* **To be done**:
Rewrite the part of the passage on the order of an isomorphism that starts at "Let $ |a|=n" and ends at "get x back.", changing "iterations" to "repeated applications".

* **Excerpt to read**:
◆ ◆ ◆ ◆
By the properties of isomorphisms, we know that $ \scriptstyle\phi_\alpha\phi_\beta\ =\ \phi_{\alpha\beta} $. Inductively then we know that $ \scriptstyle(\phi_\alpha)^k\ =\ \phi_{\alpha^k} $. Let $ \scriptstyle\mid a\mid\ =\ n $. Then $ \scriptstyle a^n\ =\ e $, and $ \scriptstyle\phi_{a^n}\ =\ \phi_e $. So, $ \scriptstyle(\phi_a)^n\ =\ \phi_{a^n}\ =\ \phi_e $, and $ \scriptstyle\mid\phi_a\mid\ \textstyle\mid\scriptstyle\ n $.
- --Nick Rupley 12:15, 11 February 2009 (UTC)
Let $ |a|=n $. Then $ \phi_a^n(x)=a^nxa^{-n}=x $. Does this mean that $ |\phi_a|=n $ as well? Can someone explain what the order of an isomorphism is?
The order of the morphism is the number of iterations of the morphism it takes to return back to the original value. So in this problem, the order is n, because when a^n = a^(-n) = e, you get x back.
--K. Brumbaugh
◆ ◆ ◆ ◆
* **Extracted material**:
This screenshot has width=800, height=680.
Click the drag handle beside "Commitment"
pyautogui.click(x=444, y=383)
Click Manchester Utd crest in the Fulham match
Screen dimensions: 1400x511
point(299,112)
◆ ◆ ◆ ◆
* **Response to the task**:
Let $ |a|=n $. Then $ \phi_a^n(x)=a^nxa^{-n}=x $. Does this mean that $ |\phi_a|=n $ as well? Can someone explain what the order of an isomorphism is?
The order of the morphism is the number of repeated applications of the morphism it takes to return back to the original value. So in this problem, the order is n, because when a^n = a^(-n) = e, you get x back.